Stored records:

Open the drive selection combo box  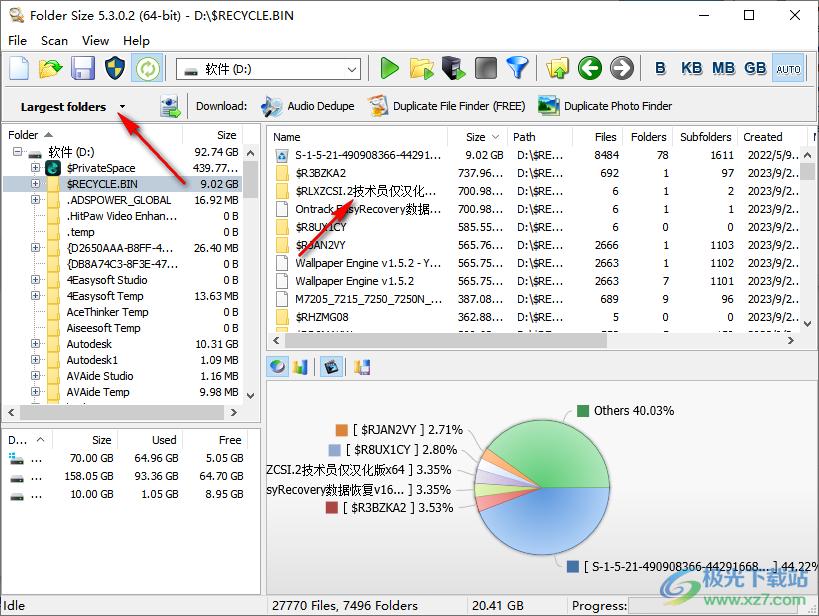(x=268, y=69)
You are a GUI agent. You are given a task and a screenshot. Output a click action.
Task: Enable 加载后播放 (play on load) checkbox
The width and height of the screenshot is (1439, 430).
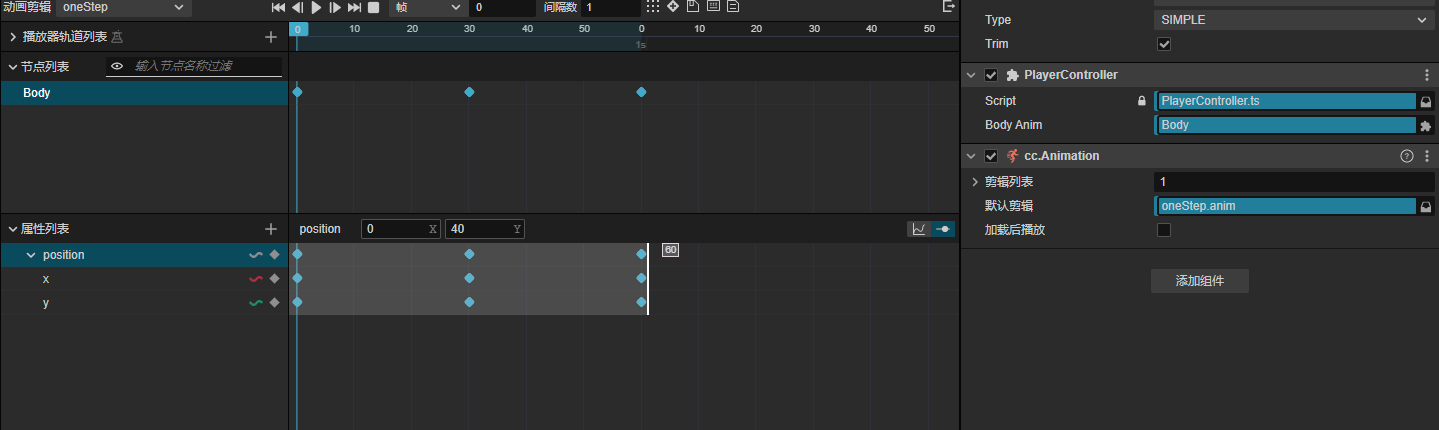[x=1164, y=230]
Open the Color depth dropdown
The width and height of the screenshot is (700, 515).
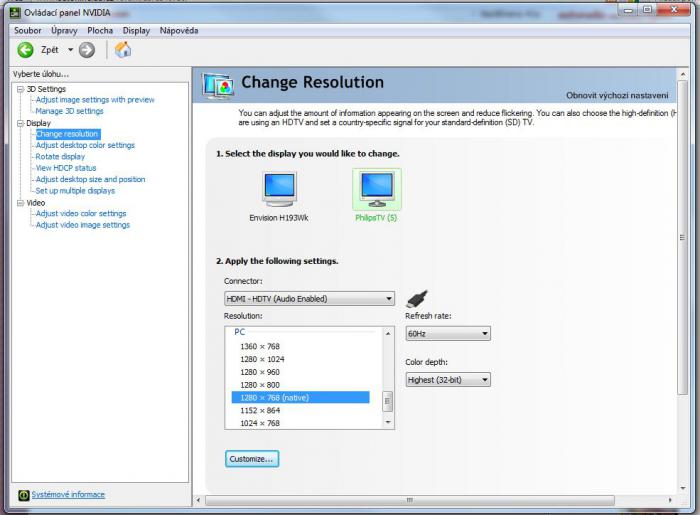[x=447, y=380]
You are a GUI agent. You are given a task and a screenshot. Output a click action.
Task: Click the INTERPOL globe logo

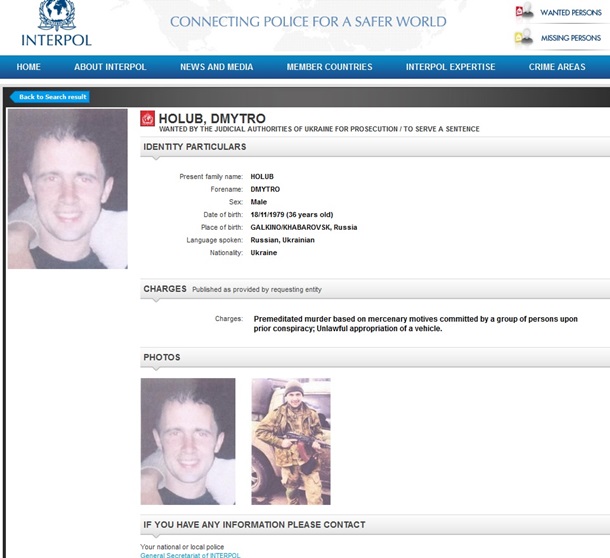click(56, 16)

> [REQUIRED WORK] Only the lines from the line that contains "Open the Color depth dropdown" through the end of the entries are to be written out, exactly and without pictures, both ends included.

> [RESPONSE AREA]
Open the Color depth dropdown
The width and height of the screenshot is (700, 515).
[x=447, y=380]
You are a GUI agent. You are given a task and a screenshot. Output a click action.
Task: Click the INTERPOL globe logo

click(56, 16)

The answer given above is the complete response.